- Action item -
Print the line containing "Screen dimensions: 800x773", then every line after it through the end of the material, exactly as written and without pictures.

++++ Supplied data

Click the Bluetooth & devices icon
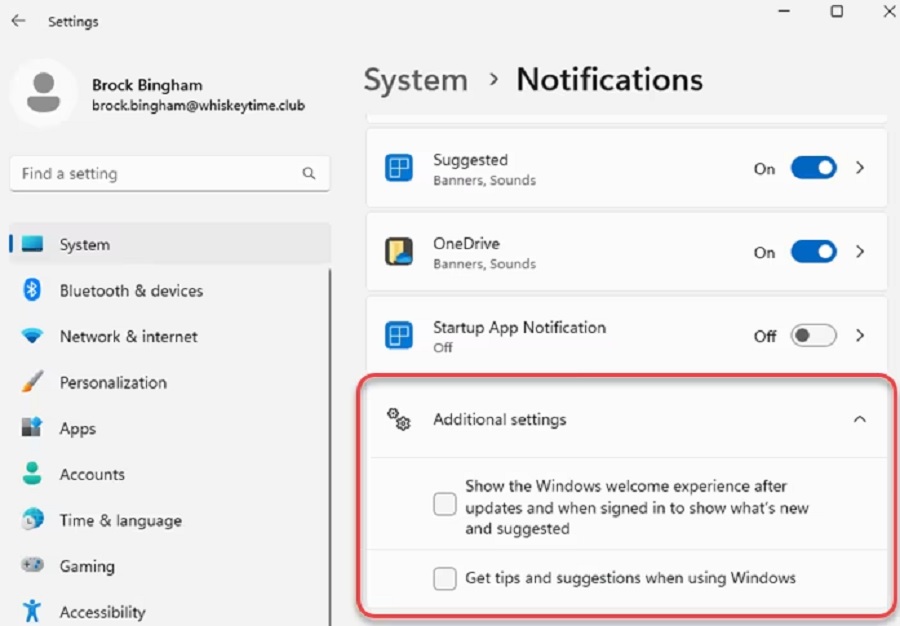900x626 pixels. (x=32, y=290)
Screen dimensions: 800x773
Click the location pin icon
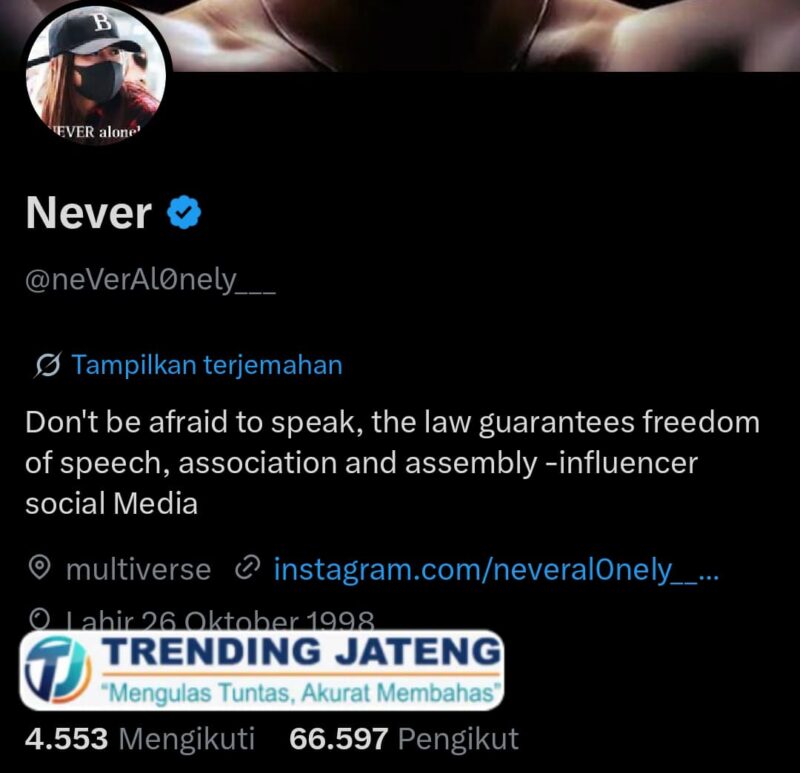(x=39, y=568)
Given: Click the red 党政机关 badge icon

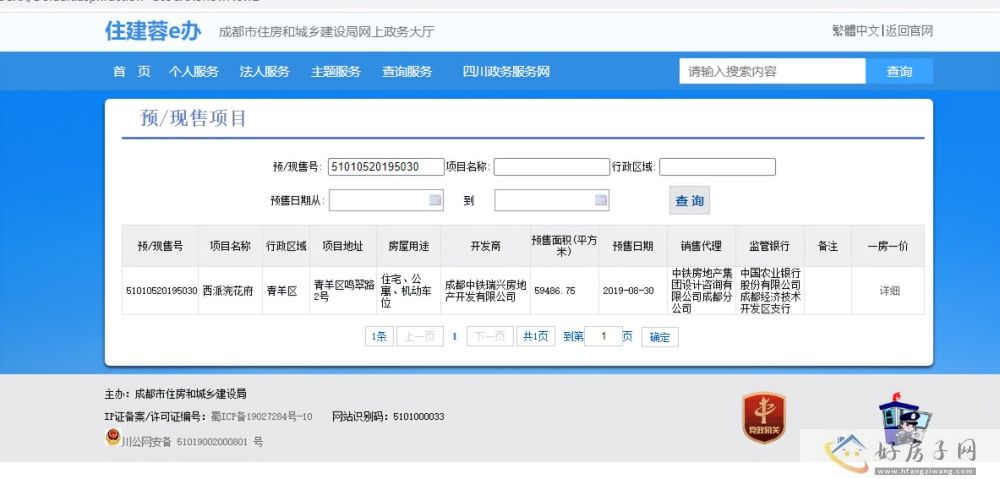Looking at the screenshot, I should click(x=765, y=417).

++++++++

- Exercise output -
Screen dimensions: 800x773
Click the location pin icon
(x=39, y=568)
Given: Click the red 党政机关 badge icon

Looking at the screenshot, I should click(x=765, y=417).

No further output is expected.